** OBJECTIVE **
Can you return the data verbatim, starting with its first line and going on through the line with "coord(350,353)", including that line?

** DATA PROVIDED **
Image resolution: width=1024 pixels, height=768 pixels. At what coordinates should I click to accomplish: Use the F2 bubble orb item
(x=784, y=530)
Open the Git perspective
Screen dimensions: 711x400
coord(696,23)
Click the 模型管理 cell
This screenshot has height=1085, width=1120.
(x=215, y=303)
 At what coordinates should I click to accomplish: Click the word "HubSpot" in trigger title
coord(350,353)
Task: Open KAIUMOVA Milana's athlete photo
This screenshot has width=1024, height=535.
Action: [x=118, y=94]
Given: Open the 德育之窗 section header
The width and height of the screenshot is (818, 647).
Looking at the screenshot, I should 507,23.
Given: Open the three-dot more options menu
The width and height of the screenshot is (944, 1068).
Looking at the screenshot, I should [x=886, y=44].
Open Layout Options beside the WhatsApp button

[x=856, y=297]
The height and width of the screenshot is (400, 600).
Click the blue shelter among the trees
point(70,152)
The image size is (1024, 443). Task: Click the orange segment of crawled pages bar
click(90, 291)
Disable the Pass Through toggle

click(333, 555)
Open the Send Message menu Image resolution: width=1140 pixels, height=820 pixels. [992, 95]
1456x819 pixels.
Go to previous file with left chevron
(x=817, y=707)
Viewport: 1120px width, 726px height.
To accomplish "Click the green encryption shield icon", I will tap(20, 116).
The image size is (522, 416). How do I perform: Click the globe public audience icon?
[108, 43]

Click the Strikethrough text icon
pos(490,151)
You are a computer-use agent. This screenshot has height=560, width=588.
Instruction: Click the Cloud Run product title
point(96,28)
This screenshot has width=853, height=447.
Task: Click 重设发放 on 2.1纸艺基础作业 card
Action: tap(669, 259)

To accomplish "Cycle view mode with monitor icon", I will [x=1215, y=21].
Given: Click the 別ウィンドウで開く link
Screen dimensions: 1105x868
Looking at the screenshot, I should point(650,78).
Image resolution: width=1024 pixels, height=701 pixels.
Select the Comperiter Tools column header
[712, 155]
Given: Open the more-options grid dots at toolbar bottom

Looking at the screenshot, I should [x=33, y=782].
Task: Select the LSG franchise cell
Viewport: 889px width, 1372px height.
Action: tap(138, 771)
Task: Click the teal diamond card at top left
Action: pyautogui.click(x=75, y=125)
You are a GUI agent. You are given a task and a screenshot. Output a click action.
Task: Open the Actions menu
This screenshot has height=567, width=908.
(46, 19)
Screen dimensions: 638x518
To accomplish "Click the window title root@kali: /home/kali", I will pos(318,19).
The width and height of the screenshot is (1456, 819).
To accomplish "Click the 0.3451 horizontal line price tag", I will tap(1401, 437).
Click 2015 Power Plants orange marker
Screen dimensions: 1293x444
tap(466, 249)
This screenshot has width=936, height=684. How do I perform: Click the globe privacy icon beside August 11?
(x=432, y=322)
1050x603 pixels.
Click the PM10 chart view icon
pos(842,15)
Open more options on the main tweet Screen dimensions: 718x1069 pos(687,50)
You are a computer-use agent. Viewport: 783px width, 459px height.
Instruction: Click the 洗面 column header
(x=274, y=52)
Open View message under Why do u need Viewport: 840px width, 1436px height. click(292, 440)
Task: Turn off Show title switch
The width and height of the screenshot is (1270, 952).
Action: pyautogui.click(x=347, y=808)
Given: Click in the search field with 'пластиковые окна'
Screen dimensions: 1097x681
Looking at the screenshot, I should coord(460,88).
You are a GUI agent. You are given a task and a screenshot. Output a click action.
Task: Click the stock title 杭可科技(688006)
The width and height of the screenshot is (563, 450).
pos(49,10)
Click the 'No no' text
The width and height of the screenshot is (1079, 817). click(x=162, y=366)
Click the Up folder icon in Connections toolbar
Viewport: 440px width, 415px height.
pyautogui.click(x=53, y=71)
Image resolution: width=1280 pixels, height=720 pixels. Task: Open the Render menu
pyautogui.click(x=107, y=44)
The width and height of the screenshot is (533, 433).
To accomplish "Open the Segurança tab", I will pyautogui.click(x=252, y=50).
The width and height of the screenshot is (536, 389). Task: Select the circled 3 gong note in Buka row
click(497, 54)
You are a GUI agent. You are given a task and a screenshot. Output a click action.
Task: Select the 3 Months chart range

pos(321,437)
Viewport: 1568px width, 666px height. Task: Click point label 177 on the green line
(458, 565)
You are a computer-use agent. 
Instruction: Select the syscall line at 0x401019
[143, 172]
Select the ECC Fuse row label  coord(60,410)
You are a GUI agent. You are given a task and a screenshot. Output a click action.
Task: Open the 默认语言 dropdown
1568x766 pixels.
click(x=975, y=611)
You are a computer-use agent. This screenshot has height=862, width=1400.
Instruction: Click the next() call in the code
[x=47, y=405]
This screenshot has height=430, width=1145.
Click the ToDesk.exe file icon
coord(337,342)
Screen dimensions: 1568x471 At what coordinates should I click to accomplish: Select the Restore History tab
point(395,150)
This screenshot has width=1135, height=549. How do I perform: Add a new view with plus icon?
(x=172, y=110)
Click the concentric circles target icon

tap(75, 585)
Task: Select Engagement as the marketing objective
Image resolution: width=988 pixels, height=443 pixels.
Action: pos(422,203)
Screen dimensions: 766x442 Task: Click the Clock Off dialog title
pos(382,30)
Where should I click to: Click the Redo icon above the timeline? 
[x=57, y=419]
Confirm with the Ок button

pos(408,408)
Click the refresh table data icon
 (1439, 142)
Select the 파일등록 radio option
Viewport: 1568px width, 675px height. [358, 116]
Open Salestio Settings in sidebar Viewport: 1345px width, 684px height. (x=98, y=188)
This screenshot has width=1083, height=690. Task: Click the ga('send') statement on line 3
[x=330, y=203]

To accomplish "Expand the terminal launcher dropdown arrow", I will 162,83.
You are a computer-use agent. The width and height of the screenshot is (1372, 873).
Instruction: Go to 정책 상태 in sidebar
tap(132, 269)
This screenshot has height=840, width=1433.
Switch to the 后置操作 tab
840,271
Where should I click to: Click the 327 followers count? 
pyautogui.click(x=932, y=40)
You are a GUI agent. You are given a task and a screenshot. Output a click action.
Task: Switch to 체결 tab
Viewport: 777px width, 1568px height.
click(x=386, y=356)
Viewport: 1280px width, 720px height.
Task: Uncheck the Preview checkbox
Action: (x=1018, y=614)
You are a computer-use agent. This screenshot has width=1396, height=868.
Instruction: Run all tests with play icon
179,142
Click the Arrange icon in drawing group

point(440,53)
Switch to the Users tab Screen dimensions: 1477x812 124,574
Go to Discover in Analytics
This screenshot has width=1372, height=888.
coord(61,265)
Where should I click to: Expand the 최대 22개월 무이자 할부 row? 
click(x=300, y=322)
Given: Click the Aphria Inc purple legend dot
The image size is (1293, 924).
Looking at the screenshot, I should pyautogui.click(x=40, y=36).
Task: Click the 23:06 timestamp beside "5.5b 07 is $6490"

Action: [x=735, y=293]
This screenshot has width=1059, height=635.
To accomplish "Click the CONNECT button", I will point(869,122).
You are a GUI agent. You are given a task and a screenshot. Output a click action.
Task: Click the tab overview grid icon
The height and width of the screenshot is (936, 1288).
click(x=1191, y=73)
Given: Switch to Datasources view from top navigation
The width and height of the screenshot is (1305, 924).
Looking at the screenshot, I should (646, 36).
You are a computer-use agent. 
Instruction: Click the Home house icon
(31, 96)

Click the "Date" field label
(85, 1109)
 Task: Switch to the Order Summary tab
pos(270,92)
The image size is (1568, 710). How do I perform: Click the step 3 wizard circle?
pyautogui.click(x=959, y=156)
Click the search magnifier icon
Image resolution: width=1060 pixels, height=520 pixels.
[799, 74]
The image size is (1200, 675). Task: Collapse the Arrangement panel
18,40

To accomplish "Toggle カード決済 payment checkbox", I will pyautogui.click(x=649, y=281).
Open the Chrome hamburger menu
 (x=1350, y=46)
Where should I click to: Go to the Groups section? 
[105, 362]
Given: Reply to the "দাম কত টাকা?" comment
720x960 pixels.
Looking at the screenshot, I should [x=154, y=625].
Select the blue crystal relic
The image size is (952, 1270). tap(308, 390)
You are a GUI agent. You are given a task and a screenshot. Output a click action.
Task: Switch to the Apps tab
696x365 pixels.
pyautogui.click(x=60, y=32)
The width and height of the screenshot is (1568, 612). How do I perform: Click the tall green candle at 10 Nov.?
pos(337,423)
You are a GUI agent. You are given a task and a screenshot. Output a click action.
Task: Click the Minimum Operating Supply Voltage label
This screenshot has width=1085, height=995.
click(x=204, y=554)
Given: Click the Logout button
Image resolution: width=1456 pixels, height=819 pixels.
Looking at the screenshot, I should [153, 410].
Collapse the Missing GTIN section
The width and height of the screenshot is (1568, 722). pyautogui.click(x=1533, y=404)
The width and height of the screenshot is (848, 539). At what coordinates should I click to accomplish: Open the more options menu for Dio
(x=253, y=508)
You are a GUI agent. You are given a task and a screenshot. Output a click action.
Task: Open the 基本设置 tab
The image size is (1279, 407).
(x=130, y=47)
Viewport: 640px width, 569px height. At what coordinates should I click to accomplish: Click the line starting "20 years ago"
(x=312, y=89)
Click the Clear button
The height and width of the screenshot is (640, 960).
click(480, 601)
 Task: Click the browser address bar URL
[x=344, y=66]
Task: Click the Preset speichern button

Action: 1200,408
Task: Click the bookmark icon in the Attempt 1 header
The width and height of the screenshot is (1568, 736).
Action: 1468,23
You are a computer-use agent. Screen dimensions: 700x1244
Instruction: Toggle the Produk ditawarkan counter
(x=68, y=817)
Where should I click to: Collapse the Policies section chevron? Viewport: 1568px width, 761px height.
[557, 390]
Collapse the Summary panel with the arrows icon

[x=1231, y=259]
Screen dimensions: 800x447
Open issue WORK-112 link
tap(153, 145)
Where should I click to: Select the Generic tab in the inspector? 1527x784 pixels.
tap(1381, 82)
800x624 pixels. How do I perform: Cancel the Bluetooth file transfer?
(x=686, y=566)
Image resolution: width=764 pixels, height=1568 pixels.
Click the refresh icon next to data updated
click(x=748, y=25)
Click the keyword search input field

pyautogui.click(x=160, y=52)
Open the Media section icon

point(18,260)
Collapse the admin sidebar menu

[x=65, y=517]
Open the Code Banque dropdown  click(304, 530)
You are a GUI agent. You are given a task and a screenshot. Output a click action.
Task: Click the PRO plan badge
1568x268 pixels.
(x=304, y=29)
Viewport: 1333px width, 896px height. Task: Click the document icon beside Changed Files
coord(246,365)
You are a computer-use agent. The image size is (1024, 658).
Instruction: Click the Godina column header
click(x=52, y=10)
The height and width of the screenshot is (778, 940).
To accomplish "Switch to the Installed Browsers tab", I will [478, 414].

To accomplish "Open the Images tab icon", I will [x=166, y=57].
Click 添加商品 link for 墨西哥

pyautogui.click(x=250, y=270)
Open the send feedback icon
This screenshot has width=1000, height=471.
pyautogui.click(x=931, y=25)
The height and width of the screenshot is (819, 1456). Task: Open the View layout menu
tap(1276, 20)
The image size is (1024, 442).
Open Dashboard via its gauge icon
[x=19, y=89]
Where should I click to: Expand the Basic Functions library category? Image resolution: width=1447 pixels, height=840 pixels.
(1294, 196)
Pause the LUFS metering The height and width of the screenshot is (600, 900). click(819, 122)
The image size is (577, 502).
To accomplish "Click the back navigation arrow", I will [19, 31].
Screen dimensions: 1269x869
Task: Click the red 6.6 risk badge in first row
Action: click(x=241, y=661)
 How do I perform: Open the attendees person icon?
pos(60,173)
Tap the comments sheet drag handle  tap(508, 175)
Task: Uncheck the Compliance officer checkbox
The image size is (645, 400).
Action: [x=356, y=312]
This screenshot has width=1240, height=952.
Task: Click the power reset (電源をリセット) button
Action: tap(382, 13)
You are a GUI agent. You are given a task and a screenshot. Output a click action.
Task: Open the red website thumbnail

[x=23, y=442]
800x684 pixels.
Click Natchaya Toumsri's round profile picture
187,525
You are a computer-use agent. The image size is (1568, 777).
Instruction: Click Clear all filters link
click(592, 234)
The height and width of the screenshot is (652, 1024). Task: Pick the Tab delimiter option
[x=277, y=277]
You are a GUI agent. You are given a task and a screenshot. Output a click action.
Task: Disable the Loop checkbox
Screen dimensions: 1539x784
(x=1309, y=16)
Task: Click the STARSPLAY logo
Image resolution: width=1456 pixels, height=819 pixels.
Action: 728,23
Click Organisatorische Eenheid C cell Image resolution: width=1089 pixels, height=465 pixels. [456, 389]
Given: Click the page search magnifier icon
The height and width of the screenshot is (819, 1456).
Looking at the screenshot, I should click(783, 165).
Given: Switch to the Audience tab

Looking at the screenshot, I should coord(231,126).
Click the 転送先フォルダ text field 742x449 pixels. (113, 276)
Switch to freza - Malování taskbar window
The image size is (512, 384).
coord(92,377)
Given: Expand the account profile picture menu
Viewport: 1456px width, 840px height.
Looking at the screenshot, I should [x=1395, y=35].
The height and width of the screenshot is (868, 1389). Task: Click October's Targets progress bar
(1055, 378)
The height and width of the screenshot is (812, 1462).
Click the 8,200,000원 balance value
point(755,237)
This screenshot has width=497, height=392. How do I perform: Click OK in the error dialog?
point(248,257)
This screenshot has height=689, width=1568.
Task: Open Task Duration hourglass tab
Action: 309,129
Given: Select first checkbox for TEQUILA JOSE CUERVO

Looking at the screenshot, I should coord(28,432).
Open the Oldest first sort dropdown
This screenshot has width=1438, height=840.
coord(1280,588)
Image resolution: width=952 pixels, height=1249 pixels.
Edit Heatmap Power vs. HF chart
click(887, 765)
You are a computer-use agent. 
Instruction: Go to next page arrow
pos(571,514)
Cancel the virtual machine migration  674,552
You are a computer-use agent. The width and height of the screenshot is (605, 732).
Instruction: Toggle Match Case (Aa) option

** RESULT OF THE TASK **
Image resolution: width=1024 pixels, height=768 pixels. At what coordinates should I click to accomplish: Use the F2 bubble orb item
(x=784, y=530)
Open the Git perspective
Screen dimensions: 711x400
coord(696,23)
Click the 模型管理 cell
This screenshot has height=1085, width=1120.
(x=215, y=303)
 At what coordinates should I click to accomplish: Click the word "HubSpot" in trigger title
coord(350,353)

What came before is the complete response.